Unlimited access to sandboxes
This permission allows user to perform operations on all sandboxes, even if the sandbox accessibility is not specified explicitly.
Unlimited access to sandboxes permission does not include the suspend sandbox permission.
Sandboxes
This permission allows user work with sandboxes. This permission contains all the permissions below. The user can perfom operations only on sandboxes owned by himself or on sandboxes with explicitly added access to him.
See Chapter 15, Server Side Job Files - Sandboxes.
List sandbox
In server web interface, this permission allows user to list her sandboxes and list sandboxes with read permission granted to the user's group.
In server web interface, this permission is necessary to create, edit, or delete sandboxes.
Within a sandbox with write access granted, user can edit or remove files and create or delete directories even without this permission.
Create sandbox
This permission allows user to create a new sandbox.
If the sandbox is to be created in web interface, the user is required to have the list sandbox permission.
Delete sandbox
This permission allows user to delete a sandbox.
If the sandbox is to be deleted in web interface, the user is required to have the list sandbox permission.
Edit sandbox
This permission allows user to edit a sandbox.
If the sandbox is to be modified in web interface, the user is required to have the list sandbox permission.
May delete files missing in uploaded ZIP
In → , this permission allows user to use a checkbox to delete files missing in the ZIP to be uploaded. If the user does not have this permission, the checkbox to delete mission files in ZIP is not displayed.
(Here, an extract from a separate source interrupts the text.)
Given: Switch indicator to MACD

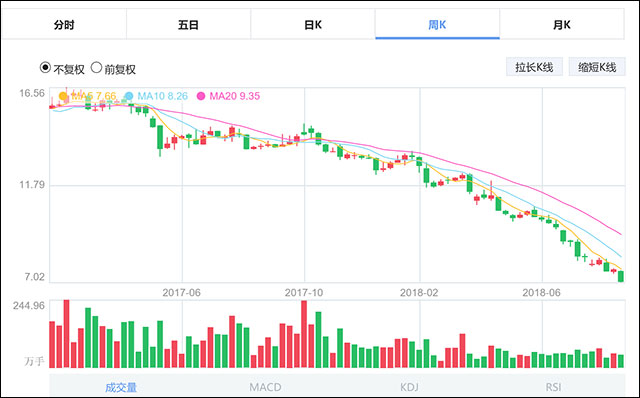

If the sandbox is to be uploaded from a ZIP file in server web interface, it is required to have the list sandbox permission.
Scheduling
This permission allows user to manage schedules.
List schedule
This permission allows user to list all schedules.
List schedule limited
This permission allows user to list the enabled schedules.
Create schedule
This permission allows user to create a new schedule.
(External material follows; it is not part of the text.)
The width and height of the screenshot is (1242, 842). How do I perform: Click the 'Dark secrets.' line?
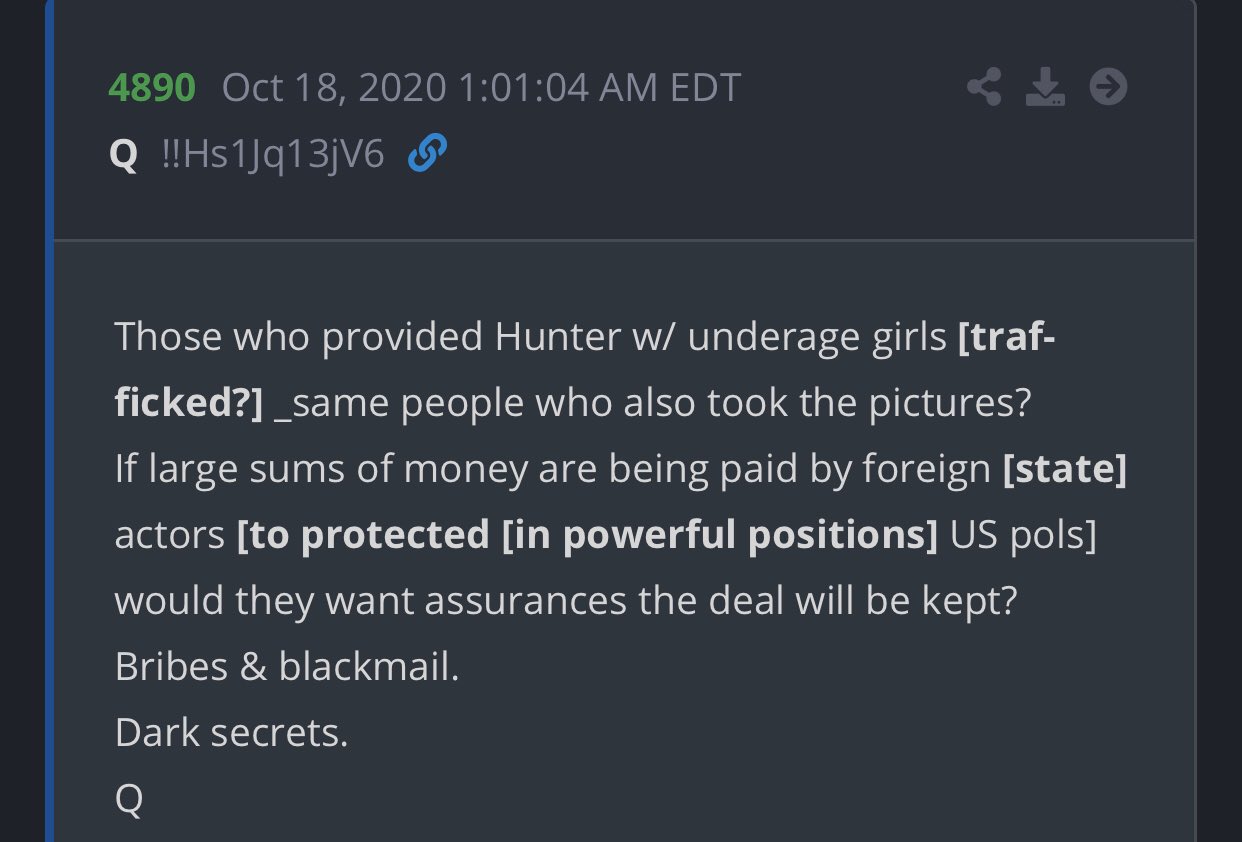(232, 733)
The user needs the list schedule limited permission to access the scheduling section to create a new schedule.
Delete schedule
This permission allows user to delete the schedule.
User needs list schedule limited permission or list schedule permission to access the scheduling section to delete the schedule.
Edit schedule
This permision allows user to edit the schedule.
User needs list schedule limited permission or list schedule permission to access the scheduling section to edit the schedule.
Event listeners
This permission allows user to manage event listeners.
List of Event Listeners
This permission allows user to list all event listeners.
List of Jobflow Event Listeners unlimited
This permission allows user to list jobflow event listeners.
List of Jobflow Event Listeners limited
This permission allows user to list jobflow event listeners of sandboxes the user can read from.
List of Graph Event Listeners unlimited
This permission allows user to list all graph event listeners.
List of Graph Event Listeners limited
This permission allows user to list graph event listeners from sandboxes the user can read from.
List of File Event Listeners unlimited
This permission allows user to list all file event listeners.
See File Event Listeners (remote and local).
List of File Event Listeners limited
This permission allows user to list all file event listeners.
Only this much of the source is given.